2.    Ensure that the evidence is not tampered, damaged, or compromised by the procedures used during the investigation.
3.    Do not damage the evidence to avoid potential liability problems later.
4.    Protect the evidence from extremes in heat and cold, humidity, water, magnetic fields, and vibration.
5.    Use static-free evidence protection gloves instead of standard latex gloves.
6.    Seal the evidence in a proper container with evidence tape, and mark it with the individual’s initials, date, and case number.
E.    Transporting evidence.
1.    Properly log all evidence in and out of controlled storage.
a)    Use proper packing techniques, such as placing components in static-free bags, using foam packing material, and using cardboard boxes.
b)    Be cautious while transporting evidence to ensure its custody is maintained and that it is not damaged or tampered.
F.    Storing evidence.
1.    Store the evidence in a room that has restricted access, camera monitoring, and entry logging capabilities.
2.    Store components in static-free bags, foam packing material, and cardboard boxes.

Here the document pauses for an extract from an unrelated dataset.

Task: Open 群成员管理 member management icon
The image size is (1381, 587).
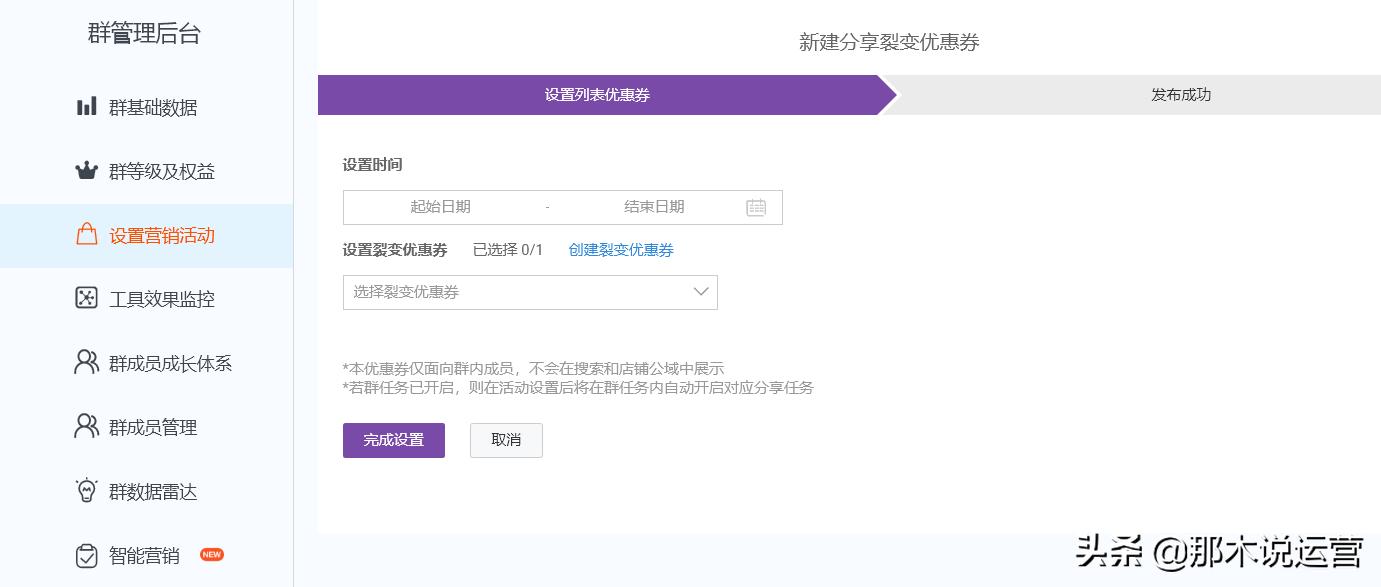Action: point(86,426)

3.    Computer devices that are subject to effects of magnetism must not be stored on steel shelving or in steel cabinets. If need be, precautions must be taken to reduce the effects of magnetism from the steel.
G.   Conducting the investigation.
1.    When analyzing computer storage components, it is important to use extreme caution.
a)    Always a copy of the system should be analyzed and never the original system, as that will have to serve as evidence.
b)    A system specially designed for forensics examination should be used.
c)    Analysis should be conducted in a controlled environment with strong physical security, and controlled access.
2.    Remember that witness credibility is extremely important.
3.    Use DOS instead of standard Windows for image processing, unless there are tools specifically designed to take forensic images under Windows.
a)    Boot from a floppy disk or CD, and have only the minimal amount of software installed to prevent propagation of a virus or the inadvertent execution of a Trojan horse or other malicious program.
b)    Windows can then be used when examining copies of the system.
4.    Although each investigation will be different, the following image backup process is a good example of a comprehensive investigation (see Tipton and Krause's Information Security Management Handbook, p. 634).
a)    Remove or image only one component at a time.
b)    Remove the hard disk and label it. Be sure to use an anti-static or static-dissipative wristband and mat before conducting forensic analysis.
c)    Identify the disk type (IDE, SCSI, or other type). Log the disk capacity, cylinders, heads, and sectors.
d)    Image the disk by using a bit-level copy, sector by sector. This will retain deleted files, unallocated clusters, and slack space.
e)    Make either three or four copies of the drive.
(1)   One replaces the drive removed if the system is to be returned to its owner and this is most common in cases where the information that the drive has been exchanged should not be divulged.
(2)   The second is marked, sealed, logged, and stored with the original, unmodified disk as evidence.
(3)   The third will be used for file authentication.
(4)   The last copy is for analysis.
f)     Check the disk image to ensure there were no errors during the imaging process.
g)    Before analyzing the suspect disk, generate a message digest for all system directories, files, disk sectors, and partitions.
(1)   MD5 and SHA are suitable and are superior to the older CRC32 or weaker hashing algorithms.
(2)   Remember that even creating the message digest can change file access times, so it is important to have the files locked and to use the image, not the original evidence.
(3)   Keep a good log of the hash values.
h)    Inventory all files on the system.
i)     Document the system date and time.
II.   Chain of Custody
A.   Evidence, once collected, must be properly controlled to prevent tampering.
B.    The chain of custody accounts for all persons who handled or had access to the evidence. It shows who obtained the evidence, when and where it was obtained, where it was stored, and who had control or possession of the evidence.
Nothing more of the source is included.